You may be wondering, “Who’s on my Rehabilitation Team?”. This article will give you an overview of the various professionals who will be collaborating to meet your rehabilitation goals. These professionals may include: a Physiotherapist, Occupational therapist, Peer support worker, Neuropsychologist, and others. It’s best to speak with them personally and find out exactly what their specialties are. It’s also helpful to know that there’s more than one type of rehab for each individual, so you can get a personalized treatment plan that fits your needs.


Physiotherapists are experts in restoring function and promoting physical wellness. Their specialized training focuses on improving gross motor skills, which are important for daily activities and function. Examples of gross motor skills include sitting and standing upright, walking and running, hand-eye coordination and ball skills. Without these skills, children will have difficulty moving around and doing everyday activities. Physiotherapists develop specialized rehabilitation programs to address each patient’s unique needs.

Ellen Ross, MSc, completed her Masters degree in Occupational Therapy at LaTrobe University. She has extensive experience in neurological rehabilitation, working with a wide variety of conditions in both community-based and inpatient rehabilitation. She is particularly passionate about neurological rehabilitation, and enjoys working collaboratively with clients to achieve their goals. She enjoys a variety of sports and enjoys spending time outdoors. Her experience with athletes includes working with Macarthur Rams and St George Illawarra Dragons.

Occupational therapist

When choosing a rehab team, it’s important to have an Occupational therapist on your side. This person will assess your goals and help you develop ways to adapt your environment to your individual needs. Occupational therapy helps people achieve their goals by restoring independence and happiness. To make sure you’re getting the right help, be sure to research occupational therapists and their background and education. Here are some ways to find a great OT.

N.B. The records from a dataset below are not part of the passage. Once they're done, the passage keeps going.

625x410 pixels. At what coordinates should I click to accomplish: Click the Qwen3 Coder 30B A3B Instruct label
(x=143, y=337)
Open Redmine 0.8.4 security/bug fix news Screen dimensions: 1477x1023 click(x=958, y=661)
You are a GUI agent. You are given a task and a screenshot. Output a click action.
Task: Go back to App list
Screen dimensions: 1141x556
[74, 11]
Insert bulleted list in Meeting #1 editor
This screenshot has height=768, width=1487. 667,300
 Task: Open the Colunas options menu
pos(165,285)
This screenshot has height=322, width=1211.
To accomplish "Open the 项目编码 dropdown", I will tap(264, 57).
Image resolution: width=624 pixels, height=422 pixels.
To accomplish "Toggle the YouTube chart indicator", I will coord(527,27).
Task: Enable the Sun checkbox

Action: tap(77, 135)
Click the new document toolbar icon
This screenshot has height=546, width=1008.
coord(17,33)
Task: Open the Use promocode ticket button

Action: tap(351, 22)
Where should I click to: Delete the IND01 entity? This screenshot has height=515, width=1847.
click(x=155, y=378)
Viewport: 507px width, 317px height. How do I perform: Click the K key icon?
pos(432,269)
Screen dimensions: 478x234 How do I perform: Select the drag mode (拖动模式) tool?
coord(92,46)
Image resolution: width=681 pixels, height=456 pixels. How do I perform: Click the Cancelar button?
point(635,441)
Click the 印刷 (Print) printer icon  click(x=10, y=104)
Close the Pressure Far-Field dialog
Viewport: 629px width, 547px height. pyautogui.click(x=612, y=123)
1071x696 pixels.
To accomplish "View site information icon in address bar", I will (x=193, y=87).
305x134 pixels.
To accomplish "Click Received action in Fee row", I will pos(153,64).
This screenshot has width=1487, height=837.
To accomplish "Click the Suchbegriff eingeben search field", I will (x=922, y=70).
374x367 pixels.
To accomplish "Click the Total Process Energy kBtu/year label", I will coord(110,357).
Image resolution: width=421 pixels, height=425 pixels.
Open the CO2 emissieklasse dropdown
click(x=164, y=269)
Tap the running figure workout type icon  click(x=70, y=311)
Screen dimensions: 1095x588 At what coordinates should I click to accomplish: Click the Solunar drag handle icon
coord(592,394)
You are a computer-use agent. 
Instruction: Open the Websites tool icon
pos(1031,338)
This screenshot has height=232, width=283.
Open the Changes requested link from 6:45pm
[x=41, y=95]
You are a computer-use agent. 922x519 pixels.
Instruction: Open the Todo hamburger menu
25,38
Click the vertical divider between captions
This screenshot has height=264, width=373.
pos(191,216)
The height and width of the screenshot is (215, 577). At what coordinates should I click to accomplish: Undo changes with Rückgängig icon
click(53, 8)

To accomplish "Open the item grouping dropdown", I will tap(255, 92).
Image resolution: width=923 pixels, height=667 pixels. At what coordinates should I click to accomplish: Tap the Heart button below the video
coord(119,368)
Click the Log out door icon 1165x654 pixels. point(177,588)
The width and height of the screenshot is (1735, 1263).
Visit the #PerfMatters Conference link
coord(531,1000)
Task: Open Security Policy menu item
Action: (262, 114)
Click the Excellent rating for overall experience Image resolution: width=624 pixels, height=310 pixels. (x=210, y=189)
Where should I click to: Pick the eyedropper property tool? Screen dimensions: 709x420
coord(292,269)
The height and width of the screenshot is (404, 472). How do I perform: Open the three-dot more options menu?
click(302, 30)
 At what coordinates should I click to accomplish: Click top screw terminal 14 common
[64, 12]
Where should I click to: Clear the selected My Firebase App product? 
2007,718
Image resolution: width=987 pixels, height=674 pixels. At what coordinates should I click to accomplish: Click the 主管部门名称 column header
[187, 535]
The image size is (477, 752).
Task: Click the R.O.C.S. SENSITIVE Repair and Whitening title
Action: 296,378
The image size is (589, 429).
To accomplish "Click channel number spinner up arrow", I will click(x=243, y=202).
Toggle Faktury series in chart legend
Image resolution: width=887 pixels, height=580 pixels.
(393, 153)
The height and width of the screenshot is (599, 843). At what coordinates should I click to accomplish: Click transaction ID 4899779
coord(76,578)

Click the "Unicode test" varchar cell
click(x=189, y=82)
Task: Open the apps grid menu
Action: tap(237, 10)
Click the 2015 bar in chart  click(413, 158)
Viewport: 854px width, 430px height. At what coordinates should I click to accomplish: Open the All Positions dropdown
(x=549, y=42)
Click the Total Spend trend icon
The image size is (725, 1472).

One of an OT’s main functions is to educate patients about compensatory strategies and modify behavior to make it easier for them to perform everyday tasks. For example, an occupational therapist can show patients how to use assistive equipment to make activities like dressing and eating more comfortable. An occupational therapist can also help patients make safe decisions, such as staying put after walking for a few minutes. And the list goes on.

Peer support worker

A peer support worker on My Rehab Team is a valuable member of the recovery community. They can help those suffering from addiction by learning about their experiences and motivating them to continue with their treatment. Peer supporters help others in the same situation by being role models, educating them about the disease of addiction, and sparking conversations within the group. These benefits are obvious, but what are some of the many other advantages?

A peer support worker is a trained professional who is able to assess and act upon changes in a patient’s psychosocial well-being. They will verbally administer the Daily Functioning Thermometer, a visual analog scale for burden, or a Distress Screener, which identifies underlying mental health problems. A trained peer support worker will also administer the Four-Dimensional Symptom Questionnaire to evaluate the psychological state of a client.


Why should I include a Neuropsychologist on my rehab team? The neuropsychologist’s role is to perform evaluations of patients and advise them on corrective approaches to their emotional and cognitive abilities. Neuropsychologists are often the last point of care for patients with neurological disorders, following psychiatrists and neurosurgeons. In many cases, their role is primarily to ensure that the rehabilitation process continues. Neuropsychologists study for many years before becoming practicing psychologists. It takes three to four years to earn a bachelor’s degree in psychology and five to eight years to complete a Ph.D., including a major piece of research.

In addition to direct patient care, neuropsychologists may also participate in a wide variety of rehabilitation-related activities. These interventions may include family support, neurobehavioral management, and adjustment counseling. Neuropsychologists are increasingly valuable to patients as they move toward achieving self-respect, independence, and a high quality of life. They often need to be available to the team for collaboration and coordination of care. If neuropsychologists don’t participate in these activities, they could face a skeptical team.